The exertion of an exercise is when you actually lift or push the weight. For example, the exertion in the bench press exercise is when you press the weight up toward the ceiling. Since this is typically the hardest part of an exercise, it’s not uncommon for you to want to hold your breath. Think about a moment when you exerted a lot of energy -- likely, you didn’t breathe. While this may be a natural response to exerting energy, your focus should be on continually breathing during the exercise. During the lifting, or exertion, portion of a movement, slowly exhale through your mouth as you lift. Sync your breathing with the lifting of the weight so at the top of the motion you’re out of breath.
The rate at which you breathe is important as it determines how fast you execute each repetition. Breathing hard and fast can also lead to hyperventilation. You can prevent rapid breathing by focusing on your breath. To help maintain proper breathing, exhale for two seconds as you lift the weight and as you lower the weight back down, inhale for three to four seconds. This pace ensures your breathing rate remains normal while maintain a good pace during each repetition.
Dangers of Improper Breathing
Perhaps the biggest danger of holding your breath while weight training is the increase of blood pressure, which may lead to stroke even in young, and otherwise healthy, adults.
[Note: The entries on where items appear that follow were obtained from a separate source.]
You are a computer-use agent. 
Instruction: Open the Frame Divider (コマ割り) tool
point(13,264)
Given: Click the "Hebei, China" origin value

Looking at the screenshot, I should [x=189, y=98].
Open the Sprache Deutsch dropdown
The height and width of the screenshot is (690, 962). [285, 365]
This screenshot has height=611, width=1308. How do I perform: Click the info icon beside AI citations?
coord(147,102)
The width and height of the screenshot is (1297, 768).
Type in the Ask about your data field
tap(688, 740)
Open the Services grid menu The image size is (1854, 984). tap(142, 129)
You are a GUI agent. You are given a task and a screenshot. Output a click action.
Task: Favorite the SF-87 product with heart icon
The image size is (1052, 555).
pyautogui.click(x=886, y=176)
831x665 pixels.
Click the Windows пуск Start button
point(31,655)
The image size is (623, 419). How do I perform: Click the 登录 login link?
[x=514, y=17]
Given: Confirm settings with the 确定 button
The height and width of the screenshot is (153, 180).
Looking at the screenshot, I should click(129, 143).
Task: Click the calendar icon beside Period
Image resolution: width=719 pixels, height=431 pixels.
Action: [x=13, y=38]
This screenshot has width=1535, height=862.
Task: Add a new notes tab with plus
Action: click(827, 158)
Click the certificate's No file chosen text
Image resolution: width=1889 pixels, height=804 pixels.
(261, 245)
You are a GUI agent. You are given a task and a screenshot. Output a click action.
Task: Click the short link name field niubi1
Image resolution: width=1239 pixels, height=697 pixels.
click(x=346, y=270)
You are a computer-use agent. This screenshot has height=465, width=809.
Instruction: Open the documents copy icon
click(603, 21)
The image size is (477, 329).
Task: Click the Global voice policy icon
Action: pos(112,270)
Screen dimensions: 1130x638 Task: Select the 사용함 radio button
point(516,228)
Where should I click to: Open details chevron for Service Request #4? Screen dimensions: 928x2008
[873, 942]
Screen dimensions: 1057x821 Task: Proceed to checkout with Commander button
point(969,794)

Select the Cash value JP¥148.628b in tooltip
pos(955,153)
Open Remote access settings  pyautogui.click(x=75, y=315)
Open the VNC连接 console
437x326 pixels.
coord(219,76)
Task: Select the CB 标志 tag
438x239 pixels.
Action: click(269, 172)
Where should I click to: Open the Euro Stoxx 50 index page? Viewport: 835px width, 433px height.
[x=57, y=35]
A study published in the “Archives of Physical Medicine and Rehabilitation” found participants who lifted heavy weights while holding their breath had a mean blood pressure rating of 311/284. However, researchers noted that when participants exhaled slowly during the lifting portion of the exercise, their blood pressure rose just to 198/175. While strength training with heavy weights increases blood pressure, doing so while properly breathing is not as dangerous as lifting without breathing.
Benefits of Proper Breathing
Along with keeping blood pressure from spiking, proper breathing while lifting keeps each repetition at the perfect pace. Lifting too fast, especially with free weights, is very dangerous. Free weights are capable of building momentum throughout the movement, and as a lifter, momentum is your enemy. By breathing in a controlled manner and lifting weights in the same way, you’ll achieve safe and controlled repetitions.